Moving forward, we should continue to be cash flow neutral to positive over the next few years, even with our forecasted 10%-plus average annual production growth, as we execute on our long-term development plans. .
Our production growth for the year was largely driven by stronger-than-expected Marcellus well performance, including better-than-projected flush production rates as we brought on previously curtailed wells and minimal curtailments due to the improved strength in the spot market..
For the year, we curtailed a total of 6.2 Bcf net compared to 34.6 Bcf last year. Much of these curtailed volumes actually occurred very early and very late in the fiscal year..
Our capital expenditures totaled $246 million, an increase of $147 million compared to last year.
The key drivers for this increase included lower year-over-year upfront and working interest proceeds associated with the IOG joint development agreement, bringing on a second rig in May and drilling and completing a greater number of 100% working interest wells. .

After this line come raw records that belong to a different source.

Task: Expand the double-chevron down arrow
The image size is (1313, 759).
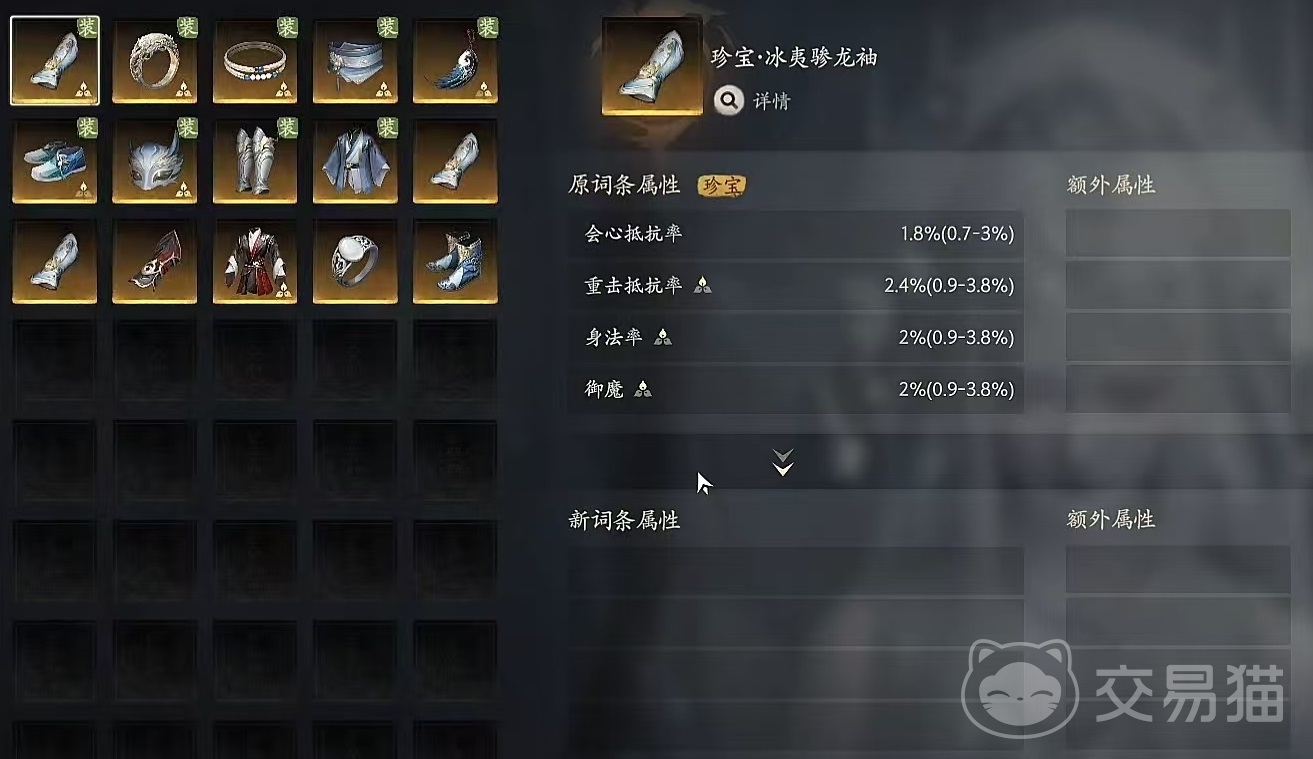Action: [x=783, y=462]
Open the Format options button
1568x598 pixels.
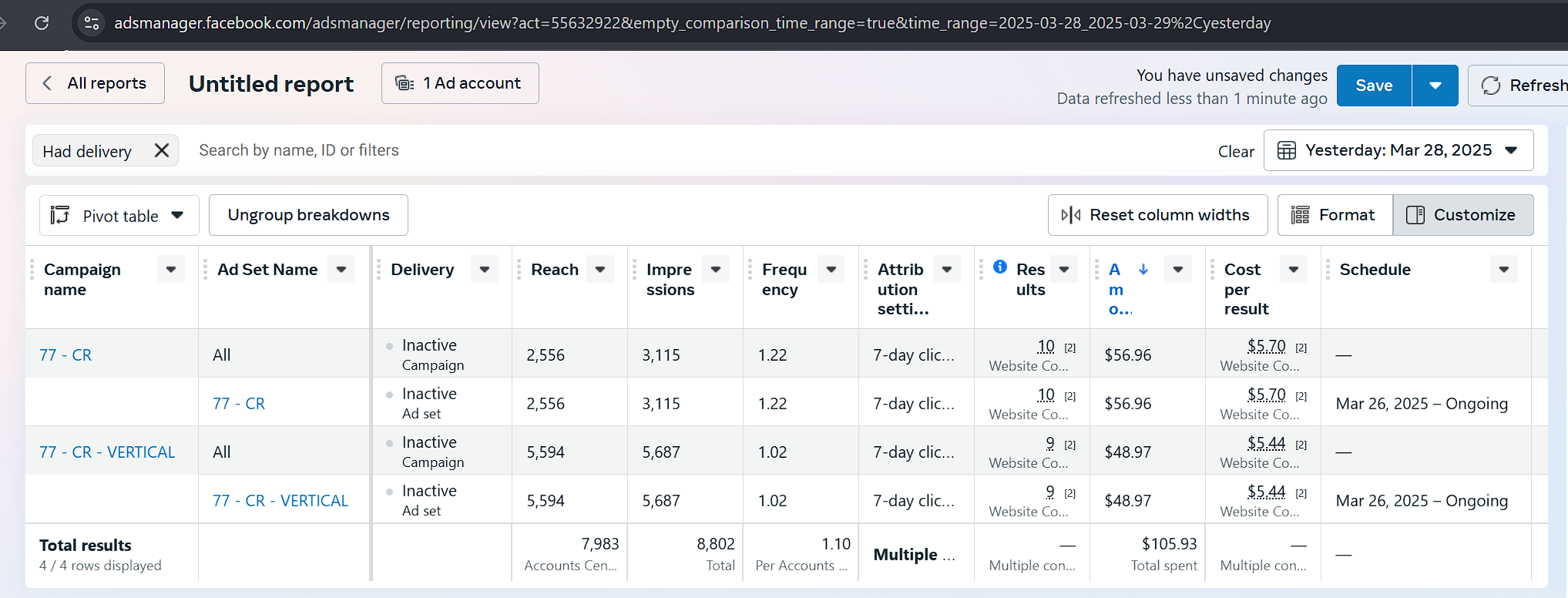click(1335, 215)
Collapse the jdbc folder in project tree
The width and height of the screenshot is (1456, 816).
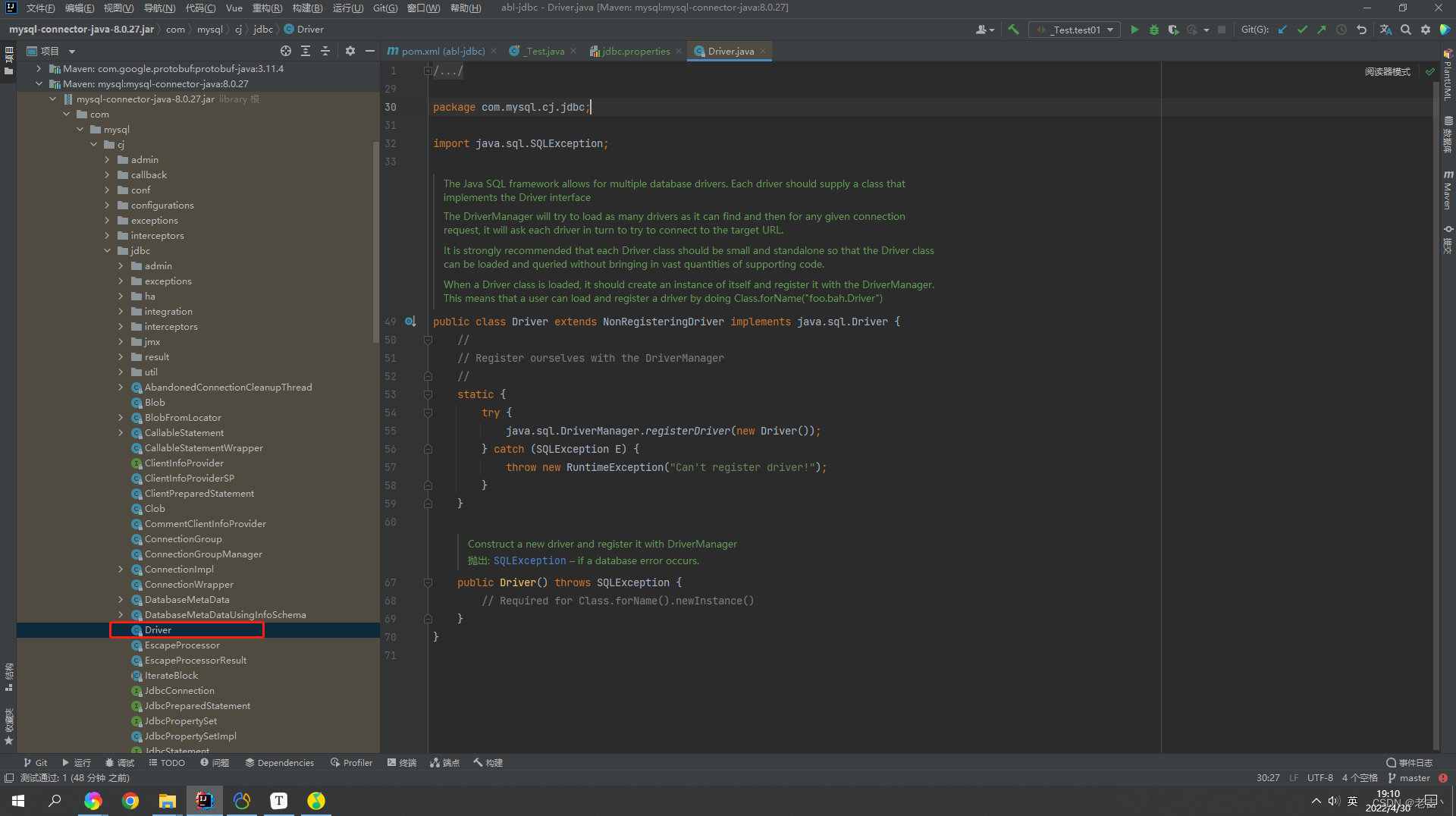click(x=107, y=251)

In Pennsylvania, we have now drilled all 75 Marcellus wells in our IOG joint development and we're currently completing the final 12-well pad. This final pad should be online sometime during our second quarter. .
reserves added from our Pennsylvania development program and positive reserve for revisions as a result of improved pricing. Only 28% of our proved reserves are currently categorized as proved undeveloped. .
Utica reserves now account for nearly 10% of our total, and as we move forward with full development in both the Western Development Area and on our Tioga 007 Tract, this percentage will grow quickly. .
And finally, we continued to reduce our 3-year average F&D costs. Our 3-year average is now at $0.98 per Mcfe, and this reduction was driven by a combination of improved drill bit F&D and positive price revisions given the higher prices both in Pennsylvania and California.
Going forward, this number should continue to decrease as Pennsylvania becomes a greater overall percentage of our capital program..
We now have 8 Utica wells on production in the WDA and we will be shifting to 100% WDA Utica development program by the end of this fiscal year. Our 3 new wells have been online for less than 30 days and they have not yet reached peak production as a result of our conservative drawdown management program, bringing these wells online slowly. .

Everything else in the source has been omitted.